Directions for this task
Rewrite every line of the items below as a JSON list of strings, with one string per line and no blank lines.
+++ Data supplied
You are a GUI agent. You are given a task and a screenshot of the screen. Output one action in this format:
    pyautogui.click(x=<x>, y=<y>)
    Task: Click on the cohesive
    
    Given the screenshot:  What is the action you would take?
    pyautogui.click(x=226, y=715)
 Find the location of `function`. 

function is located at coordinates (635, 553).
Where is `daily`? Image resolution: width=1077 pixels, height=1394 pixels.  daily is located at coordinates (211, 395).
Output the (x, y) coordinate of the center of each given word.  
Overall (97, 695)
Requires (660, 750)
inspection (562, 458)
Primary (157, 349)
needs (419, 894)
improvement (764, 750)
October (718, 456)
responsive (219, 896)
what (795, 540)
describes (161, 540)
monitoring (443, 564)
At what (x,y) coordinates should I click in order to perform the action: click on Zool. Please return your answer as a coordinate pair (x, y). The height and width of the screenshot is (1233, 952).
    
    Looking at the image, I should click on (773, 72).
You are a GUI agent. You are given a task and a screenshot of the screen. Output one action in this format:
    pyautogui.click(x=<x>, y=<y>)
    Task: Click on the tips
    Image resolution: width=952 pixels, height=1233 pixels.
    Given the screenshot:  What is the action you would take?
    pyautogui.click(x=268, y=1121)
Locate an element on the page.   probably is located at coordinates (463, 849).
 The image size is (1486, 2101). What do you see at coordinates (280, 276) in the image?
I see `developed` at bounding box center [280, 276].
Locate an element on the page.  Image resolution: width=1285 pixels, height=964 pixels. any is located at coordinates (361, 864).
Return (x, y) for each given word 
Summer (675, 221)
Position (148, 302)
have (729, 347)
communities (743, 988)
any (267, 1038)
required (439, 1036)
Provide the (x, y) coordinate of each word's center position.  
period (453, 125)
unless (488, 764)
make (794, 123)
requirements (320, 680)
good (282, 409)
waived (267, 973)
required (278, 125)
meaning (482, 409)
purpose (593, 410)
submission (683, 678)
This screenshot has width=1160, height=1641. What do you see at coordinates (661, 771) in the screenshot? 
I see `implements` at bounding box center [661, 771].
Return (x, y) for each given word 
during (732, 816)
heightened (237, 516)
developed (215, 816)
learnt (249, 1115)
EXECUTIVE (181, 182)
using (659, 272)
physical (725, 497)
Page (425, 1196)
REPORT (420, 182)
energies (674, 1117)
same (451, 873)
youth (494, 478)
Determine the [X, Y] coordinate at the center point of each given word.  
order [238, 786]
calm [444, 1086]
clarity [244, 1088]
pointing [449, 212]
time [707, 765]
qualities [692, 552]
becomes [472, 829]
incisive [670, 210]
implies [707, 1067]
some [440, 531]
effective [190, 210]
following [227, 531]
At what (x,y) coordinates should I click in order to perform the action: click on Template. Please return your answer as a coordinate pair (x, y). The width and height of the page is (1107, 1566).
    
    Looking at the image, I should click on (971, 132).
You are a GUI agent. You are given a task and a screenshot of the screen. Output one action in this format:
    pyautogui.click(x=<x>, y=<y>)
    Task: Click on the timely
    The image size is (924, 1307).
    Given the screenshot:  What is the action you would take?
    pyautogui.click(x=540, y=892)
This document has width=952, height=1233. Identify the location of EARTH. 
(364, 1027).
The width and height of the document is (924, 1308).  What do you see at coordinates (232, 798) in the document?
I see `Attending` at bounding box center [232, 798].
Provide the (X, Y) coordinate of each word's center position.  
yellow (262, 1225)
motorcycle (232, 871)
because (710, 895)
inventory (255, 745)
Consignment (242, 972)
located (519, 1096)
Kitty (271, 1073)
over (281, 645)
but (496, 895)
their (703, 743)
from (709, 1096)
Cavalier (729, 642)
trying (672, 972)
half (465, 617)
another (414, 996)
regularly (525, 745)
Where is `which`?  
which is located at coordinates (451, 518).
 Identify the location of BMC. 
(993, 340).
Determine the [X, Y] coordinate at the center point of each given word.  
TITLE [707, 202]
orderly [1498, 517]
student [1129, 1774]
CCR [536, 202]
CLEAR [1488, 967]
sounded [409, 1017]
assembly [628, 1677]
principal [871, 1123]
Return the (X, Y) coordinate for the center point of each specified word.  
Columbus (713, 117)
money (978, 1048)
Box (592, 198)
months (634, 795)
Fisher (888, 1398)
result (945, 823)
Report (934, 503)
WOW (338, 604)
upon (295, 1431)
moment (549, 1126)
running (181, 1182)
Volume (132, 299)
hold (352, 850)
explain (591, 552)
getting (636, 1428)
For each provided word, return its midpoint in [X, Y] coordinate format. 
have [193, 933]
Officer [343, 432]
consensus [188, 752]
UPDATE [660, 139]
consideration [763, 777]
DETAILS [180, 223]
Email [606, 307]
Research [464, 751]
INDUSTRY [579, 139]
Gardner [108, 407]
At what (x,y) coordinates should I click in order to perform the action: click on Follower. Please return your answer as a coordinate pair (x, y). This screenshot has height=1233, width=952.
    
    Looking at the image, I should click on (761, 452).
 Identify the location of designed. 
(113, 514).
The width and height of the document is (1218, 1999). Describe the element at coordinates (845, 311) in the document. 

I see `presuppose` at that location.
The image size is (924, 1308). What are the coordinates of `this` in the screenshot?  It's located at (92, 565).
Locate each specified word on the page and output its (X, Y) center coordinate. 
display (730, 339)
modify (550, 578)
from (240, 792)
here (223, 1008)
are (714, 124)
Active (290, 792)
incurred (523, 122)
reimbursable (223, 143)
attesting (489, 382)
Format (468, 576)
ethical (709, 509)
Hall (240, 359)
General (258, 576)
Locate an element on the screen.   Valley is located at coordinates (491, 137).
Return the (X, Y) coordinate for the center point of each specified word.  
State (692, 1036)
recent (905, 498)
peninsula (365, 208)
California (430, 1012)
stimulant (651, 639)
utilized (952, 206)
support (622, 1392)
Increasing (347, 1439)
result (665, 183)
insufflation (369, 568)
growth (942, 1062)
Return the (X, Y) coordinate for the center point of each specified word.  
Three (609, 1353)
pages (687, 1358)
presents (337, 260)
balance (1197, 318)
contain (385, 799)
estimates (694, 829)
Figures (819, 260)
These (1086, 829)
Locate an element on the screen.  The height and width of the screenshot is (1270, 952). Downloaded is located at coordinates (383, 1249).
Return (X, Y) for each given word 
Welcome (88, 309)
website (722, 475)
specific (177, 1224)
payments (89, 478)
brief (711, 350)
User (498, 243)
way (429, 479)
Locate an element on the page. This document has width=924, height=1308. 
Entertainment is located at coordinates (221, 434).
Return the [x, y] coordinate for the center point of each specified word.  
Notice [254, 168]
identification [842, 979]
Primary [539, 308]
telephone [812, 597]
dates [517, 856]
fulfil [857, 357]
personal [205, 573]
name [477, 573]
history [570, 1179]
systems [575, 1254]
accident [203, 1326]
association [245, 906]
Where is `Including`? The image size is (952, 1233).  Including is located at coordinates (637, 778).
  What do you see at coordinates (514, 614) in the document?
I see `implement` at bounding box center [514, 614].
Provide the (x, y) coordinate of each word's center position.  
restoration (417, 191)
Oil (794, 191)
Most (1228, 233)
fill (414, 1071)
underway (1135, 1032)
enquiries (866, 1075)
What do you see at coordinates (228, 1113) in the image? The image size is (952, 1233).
++++++
Reply to the task
[
  "You are a GUI agent. You are given a task and a screenshot of the screen. Output one action in this format:",
  "    pyautogui.click(x=<x>, y=<y>)",
  "    Task: Click on the cohesive",
  "    Given the screenshot:  What is the action you would take?",
  "    pyautogui.click(x=226, y=715)",
  " Find the location of `function`. ",
  "function is located at coordinates (635, 553).",
  "Where is `daily`? Image resolution: width=1077 pixels, height=1394 pixels.  daily is located at coordinates (211, 395).",
  "Output the (x, y) coordinate of the center of each given word.  ",
  "Overall (97, 695)",
  "Requires (660, 750)",
  "inspection (562, 458)",
  "Primary (157, 349)",
  "needs (419, 894)",
  "improvement (764, 750)",
  "October (718, 456)",
  "responsive (219, 896)",
  "what (795, 540)",
  "describes (161, 540)",
  "monitoring (443, 564)",
  "At what (x,y) coordinates should I click in order to perform the action: click on Zool. Please return your answer as a coordinate pair (x, y). The height and width of the screenshot is (1233, 952).",
  "    Looking at the image, I should click on (773, 72).",
  "You are a GUI agent. You are given a task and a screenshot of the screen. Output one action in this format:",
  "    pyautogui.click(x=<x>, y=<y>)",
  "    Task: Click on the tips",
  "    Image resolution: width=952 pixels, height=1233 pixels.",
  "    Given the screenshot:  What is the action you would take?",
  "    pyautogui.click(x=268, y=1121)",
  "Locate an element on the page.   probably is located at coordinates (463, 849).",
  " The image size is (1486, 2101). What do you see at coordinates (280, 276) in the image?",
  "I see `developed` at bounding box center [280, 276].",
  "Locate an element on the page.  Image resolution: width=1285 pixels, height=964 pixels. any is located at coordinates (361, 864).",
  "Return (x, y) for each given word ",
  "Summer (675, 221)",
  "Position (148, 302)",
  "have (729, 347)",
  "communities (743, 988)",
  "any (267, 1038)",
  "required (439, 1036)",
  "Provide the (x, y) coordinate of each word's center position.  ",
  "period (453, 125)",
  "unless (488, 764)",
  "make (794, 123)",
  "requirements (320, 680)",
  "good (282, 409)",
  "waived (267, 973)",
  "required (278, 125)",
  "meaning (482, 409)",
  "purpose (593, 410)",
  "submission (683, 678)",
  "This screenshot has width=1160, height=1641. What do you see at coordinates (661, 771) in the screenshot? ",
  "I see `implements` at bounding box center [661, 771].",
  "Return (x, y) for each given word ",
  "during (732, 816)",
  "heightened (237, 516)",
  "developed (215, 816)",
  "learnt (249, 1115)",
  "EXECUTIVE (181, 182)",
  "using (659, 272)",
  "physical (725, 497)",
  "Page (425, 1196)",
  "REPORT (420, 182)",
  "energies (674, 1117)",
  "same (451, 873)",
  "youth (494, 478)",
  "Determine the [X, Y] coordinate at the center point of each given word.  ",
  "order [238, 786]",
  "calm [444, 1086]",
  "clarity [244, 1088]",
  "pointing [449, 212]",
  "time [707, 765]",
  "qualities [692, 552]",
  "becomes [472, 829]",
  "incisive [670, 210]",
  "implies [707, 1067]",
  "some [440, 531]",
  "effective [190, 210]",
  "following [227, 531]",
  "At what (x,y) coordinates should I click in order to perform the action: click on Template. Please return your answer as a coordinate pair (x, y). The width and height of the page is (1107, 1566).",
  "    Looking at the image, I should click on (971, 132).",
  "You are a GUI agent. You are given a task and a screenshot of the screen. Output one action in this format:",
  "    pyautogui.click(x=<x>, y=<y>)",
  "    Task: Click on the timely",
  "    The image size is (924, 1307).",
  "    Given the screenshot:  What is the action you would take?",
  "    pyautogui.click(x=540, y=892)",
  "This document has width=952, height=1233. Identify the location of EARTH. ",
  "(364, 1027).",
  "The width and height of the document is (924, 1308).  What do you see at coordinates (232, 798) in the document?",
  "I see `Attending` at bounding box center [232, 798].",
  "Provide the (X, Y) coordinate of each word's center position.  ",
  "yellow (262, 1225)",
  "motorcycle (232, 871)",
  "because (710, 895)",
  "inventory (255, 745)",
  "Consignment (242, 972)",
  "located (519, 1096)",
  "Kitty (271, 1073)",
  "over (281, 645)",
  "but (496, 895)",
  "their (703, 743)",
  "from (709, 1096)",
  "Cavalier (729, 642)",
  "trying (672, 972)",
  "half (465, 617)",
  "another (414, 996)",
  "regularly (525, 745)",
  "Where is `which`?  ",
  "which is located at coordinates (451, 518).",
  " Identify the location of BMC. ",
  "(993, 340).",
  "Determine the [X, Y] coordinate at the center point of each given word.  ",
  "TITLE [707, 202]",
  "orderly [1498, 517]",
  "student [1129, 1774]",
  "CCR [536, 202]",
  "CLEAR [1488, 967]",
  "sounded [409, 1017]",
  "assembly [628, 1677]",
  "principal [871, 1123]",
  "Return the (X, Y) coordinate for the center point of each specified word.  ",
  "Columbus (713, 117)",
  "money (978, 1048)",
  "Box (592, 198)",
  "months (634, 795)",
  "Fisher (888, 1398)",
  "result (945, 823)",
  "Report (934, 503)",
  "WOW (338, 604)",
  "upon (295, 1431)",
  "moment (549, 1126)",
  "running (181, 1182)",
  "Volume (132, 299)",
  "hold (352, 850)",
  "explain (591, 552)",
  "getting (636, 1428)",
  "For each provided word, return its midpoint in [X, Y] coordinate format. ",
  "have [193, 933]",
  "Officer [343, 432]",
  "consensus [188, 752]",
  "UPDATE [660, 139]",
  "consideration [763, 777]",
  "DETAILS [180, 223]",
  "Email [606, 307]",
  "Research [464, 751]",
  "INDUSTRY [579, 139]",
  "Gardner [108, 407]",
  "At what (x,y) coordinates should I click in order to perform the action: click on Follower. Please return your answer as a coordinate pair (x, y). This screenshot has height=1233, width=952.",
  "    Looking at the image, I should click on (761, 452).",
  " Identify the location of designed. ",
  "(113, 514).",
  "The width and height of the document is (1218, 1999). Describe the element at coordinates (845, 311) in the document. ",
  "I see `presuppose` at that location.",
  "The image size is (924, 1308). What are the coordinates of `this` in the screenshot?  It's located at (92, 565).",
  "Locate each specified word on the page and output its (X, Y) center coordinate. ",
  "display (730, 339)",
  "modify (550, 578)",
  "from (240, 792)",
  "here (223, 1008)",
  "are (714, 124)",
  "Active (290, 792)",
  "incurred (523, 122)",
  "reimbursable (223, 143)",
  "attesting (489, 382)",
  "Format (468, 576)",
  "ethical (709, 509)",
  "Hall (240, 359)",
  "General (258, 576)",
  "Locate an element on the screen.   Valley is located at coordinates (491, 137).",
  "Return the (X, Y) coordinate for the center point of each specified word.  ",
  "State (692, 1036)",
  "recent (905, 498)",
  "peninsula (365, 208)",
  "California (430, 1012)",
  "stimulant (651, 639)",
  "utilized (952, 206)",
  "support (622, 1392)",
  "Increasing (347, 1439)",
  "result (665, 183)",
  "insufflation (369, 568)",
  "growth (942, 1062)",
  "Return the (X, Y) coordinate for the center point of each specified word.  ",
  "Three (609, 1353)",
  "pages (687, 1358)",
  "presents (337, 260)",
  "balance (1197, 318)",
  "contain (385, 799)",
  "estimates (694, 829)",
  "Figures (819, 260)",
  "These (1086, 829)",
  "Locate an element on the screen.  The height and width of the screenshot is (1270, 952). Downloaded is located at coordinates (383, 1249).",
  "Return (X, Y) for each given word ",
  "Welcome (88, 309)",
  "website (722, 475)",
  "specific (177, 1224)",
  "payments (89, 478)",
  "brief (711, 350)",
  "User (498, 243)",
  "way (429, 479)",
  "Locate an element on the page. This document has width=924, height=1308. ",
  "Entertainment is located at coordinates (221, 434).",
  "Return the [x, y] coordinate for the center point of each specified word.  ",
  "Notice [254, 168]",
  "identification [842, 979]",
  "Primary [539, 308]",
  "telephone [812, 597]",
  "dates [517, 856]",
  "fulfil [857, 357]",
  "personal [205, 573]",
  "name [477, 573]",
  "history [570, 1179]",
  "systems [575, 1254]",
  "accident [203, 1326]",
  "association [245, 906]",
  "Where is `Including`? The image size is (952, 1233).  Including is located at coordinates (637, 778).",
  "  What do you see at coordinates (514, 614) in the document?",
  "I see `implement` at bounding box center [514, 614].",
  "Provide the (x, y) coordinate of each word's center position.  ",
  "restoration (417, 191)",
  "Oil (794, 191)",
  "Most (1228, 233)",
  "fill (414, 1071)",
  "underway (1135, 1032)",
  "enquiries (866, 1075)",
  "What do you see at coordinates (228, 1113) in the image? The image size is (952, 1233)."
]